Millions of Photos Put in Place
Now that some cameras (such every bit Nikon's new Coolpix P6000) have born GPS radios that automatically capture information about where exactly a photo was taken, you tin use one in conjunction with Google World and other tools to start building an entire world full of images.
Google Globe incorporates several different ways to explore traditional "ground level" photographs of the world. But the folks at Metallic Toad Media have taken the entire catalog of the Flickr photograph-sharing site and implemented it as a Google Earth-uniform feed. You can see user-uploaded images of the Grand Canyon, for instance, that will have you lot nearly standing on the border of a precipice. In Baronial, Flickr boasted an incredible "3.ii million things geotagged this calendar month," then adding its content to Google World brings a vast assortment of images from areas you might wish to explore.
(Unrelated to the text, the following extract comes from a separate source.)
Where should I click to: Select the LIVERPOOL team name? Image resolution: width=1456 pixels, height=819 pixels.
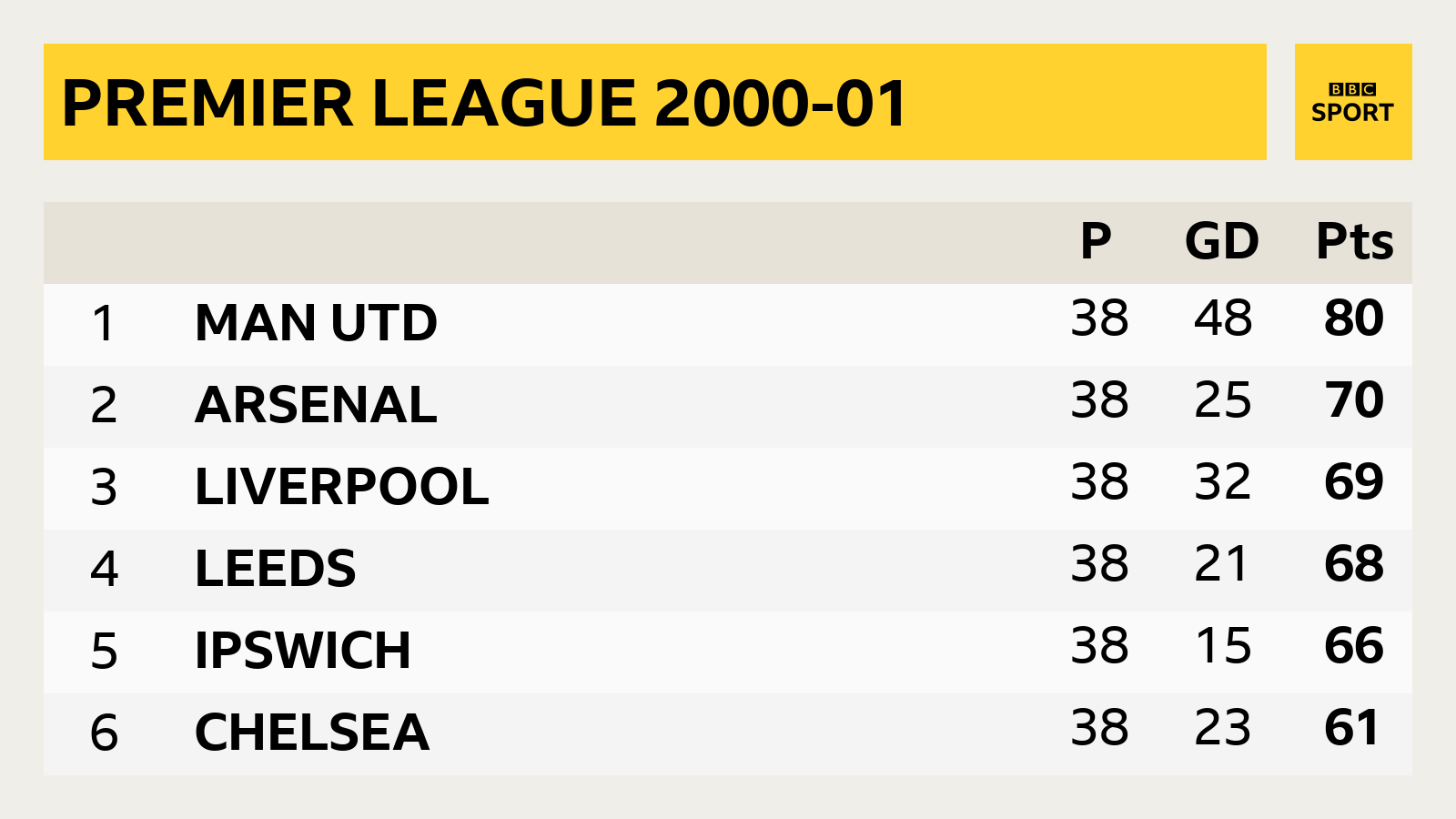[341, 487]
See Global Warming in Action
One of the most difficult challenges climatologists face is convincing some people that the trouble of global warming exists. Climate information tin can exist hard to visualize, and for many people data tables fail to communicate the scale of the problem. One solution is to apply Google Earth to display data in a style that is easier to sympathize: The National Snow and Water ice Data Center has created Google World files for a series of animations that represents the Arctic ice as it naturally melts over the summertime months. Updated daily, they permit y'all view the sea-ice concentrations and extent for the previous ninety days; when you compare data for this summer with the data for every summer going all the way back to 1979, you see some startling changes.
Your City in 3D
Not content with photographing, filming, or otherwise recording every nook and cranny of our planet, some people choose to spend their spare time creating virtual 3D models of existent-life buildings to further enhance the immersive nature of Google Earth. Google encourages local governments and colleges to produce 3D models of their cities, towns, and campuses–and for those of us who don't accept the resources available to institutions, it provides SketchUp, software with which anyone tin fairly easily create a 3D model of a house, school, office, shed, or treehouse. The Google Earth 3D Warehouse displays the models, and your models may be selected to go office of the 3D Warehouse layer within Google World.
Live Orbiting Satellites
Going about our daily lives, nosotros give little idea to the thousands of satellites that zoom effectually in a higher place our heads, carrying our communications, transmitting television signals, and sometimes even taking our pictures. The openAPRS database tracks the current location of hundreds of satellites in Google Earth, grouping them into categories such as amateur radio, global positioning, weather, and fifty-fifty military machine satellites. You'll want to switch on only a few categories at once, however, every bit the skies above are astonishingly crowded.